Star Wars: The Acolyte just resurrected one of the prequel trilogy's most controversial plot points

A surprise callback to Episode I

The Acolyte loves riling up the Star Wars fandom, with its latest antics building on an already controversial plot point in the franchise.

Despite being rather popular, The Acolyte has faced swift criticism from Star Wars fans consistently from its beginning.

Although we think it an “enthralling new era”, others have taken issue with several areas; chiefly, that surprise Sith reveal.

However, as the series gears up for its finale, and fans continue to try and unmask who Qimir’s master actually is, another sticking point has appeared.

Getting your own lightsaber sounds very cool after listening to The Acolyte cast interview

But first, allow us to sound the spoiler alert: reading any further will tell you details about episode seven. Proceed with caution if you haven’t caught up yet.

In the penultimate episode, not only did we learn Sol and the Jedi’s role in the events of Brendok, but we also discovered more about Mae and Osha, specifically their “creation”.

Torbin took an M-Count reading of the twins, which revealed just how powerful they both are, but also that the twins are genetic copies of each other rather than being naturally conceived twins.

M-Counts, which measure midi-chlorians, first appeared in the Star Wars prequels, much to the dismay of many a fan. Since then, however, it hasn’t really been used as a plot device. It's been mentioned, certainly, but only ever in passing.

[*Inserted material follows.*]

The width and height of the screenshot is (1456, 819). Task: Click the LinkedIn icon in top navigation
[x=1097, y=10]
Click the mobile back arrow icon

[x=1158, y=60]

The Acolyte is changing that. We’d already witnessed Torbin take an M-Count in an earlier episode of the Disney show. Still, the role of midi-chlorians was minute.

Now it's come to the fore as an important part of the narrative. Controversial though it may be to bring this divisive franchise lore back, it fits nicely in given when The Acolyte is set.

Taking place during the height of the High Republic, the Jedi interacting with the Force in various archaic ways, while being (mis)guided by their imperfect principles, makes narrative sense.

Even if you don’t like midi-chlorians making a comeback, they’re a crucial part of the larger puzzle that is Mae and Osha.